While Watts' story is unusual, the sight of athletes from warm-weather nations throwing themselves down an icy track no longer is.

Since the 1988 Calgary Games, when the Cool Runnings Jamaicans made a statement, albeit upside down, more and more icy-hot athletes have set their sights on the Winter Olympics. This year, bobsledders and skeleton and luge racers hail from Brazil, Mexico, the Virgin Islands, Iraq, Israel and Greece.

"I call it the Star Trek syndrome," said U.S. skeleton coach Steve Peters, who often acts as their unofficial mentor. "They want to go where no one from their country has gone before.
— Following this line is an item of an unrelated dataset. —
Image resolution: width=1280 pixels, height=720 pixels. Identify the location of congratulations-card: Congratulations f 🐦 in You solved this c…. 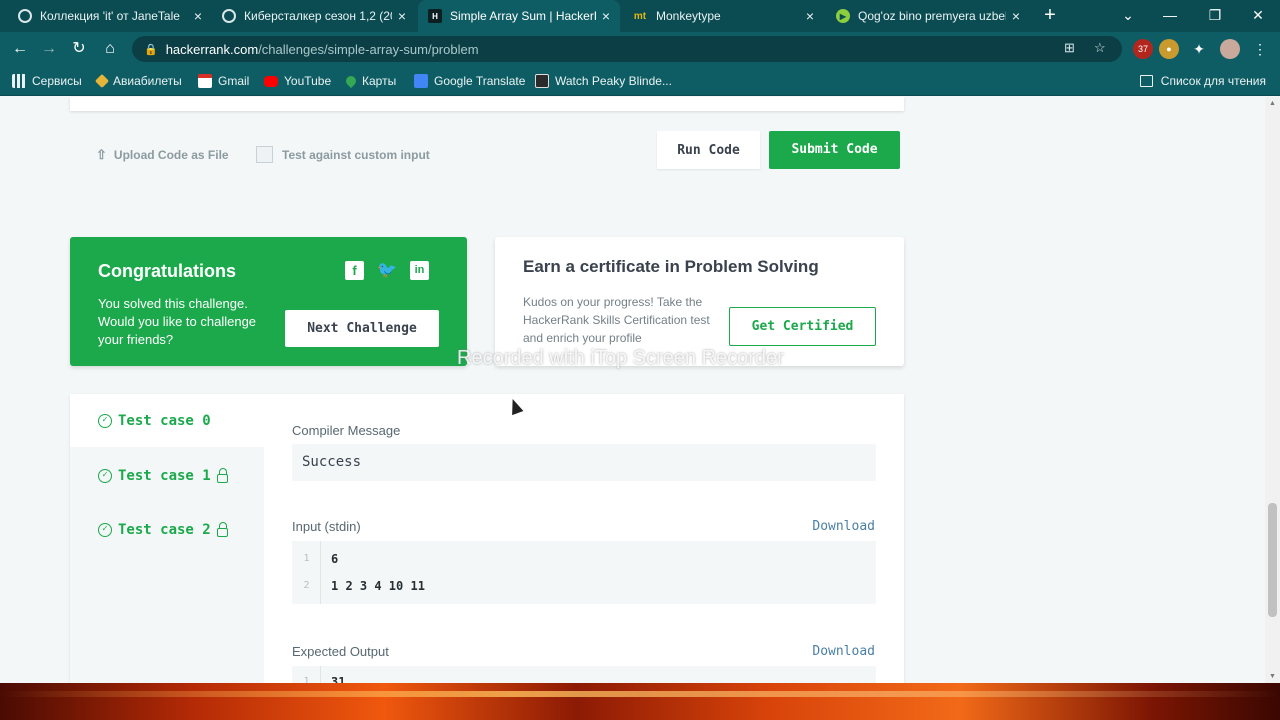
(268, 302).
It's not about the medals."

With the sliding sports in the final days of their seasons, the icy-hots are already hat-in-hand to pay for next winter's competition, the one that leads up to the Olympics. They will sell hats and T-shirts, sign posters and photos, give sidewalk rides on sleds with wheels. The Greek team even puts small photos of contributors on the side of its sleds.

"Leave no stone unturned," said John-Andrew Kambanis, a two-time Olympian who is a Chicago financial planner when he isn't piloting Greece's bobsled.

"We're always short of money," said Mexican bobsled driver Roberto Tames, 40, a three-time Olympian. "We know we're not like the Germans or the Swiss teams. There's always people with more money and better looks, but we have heart, and that counts, too."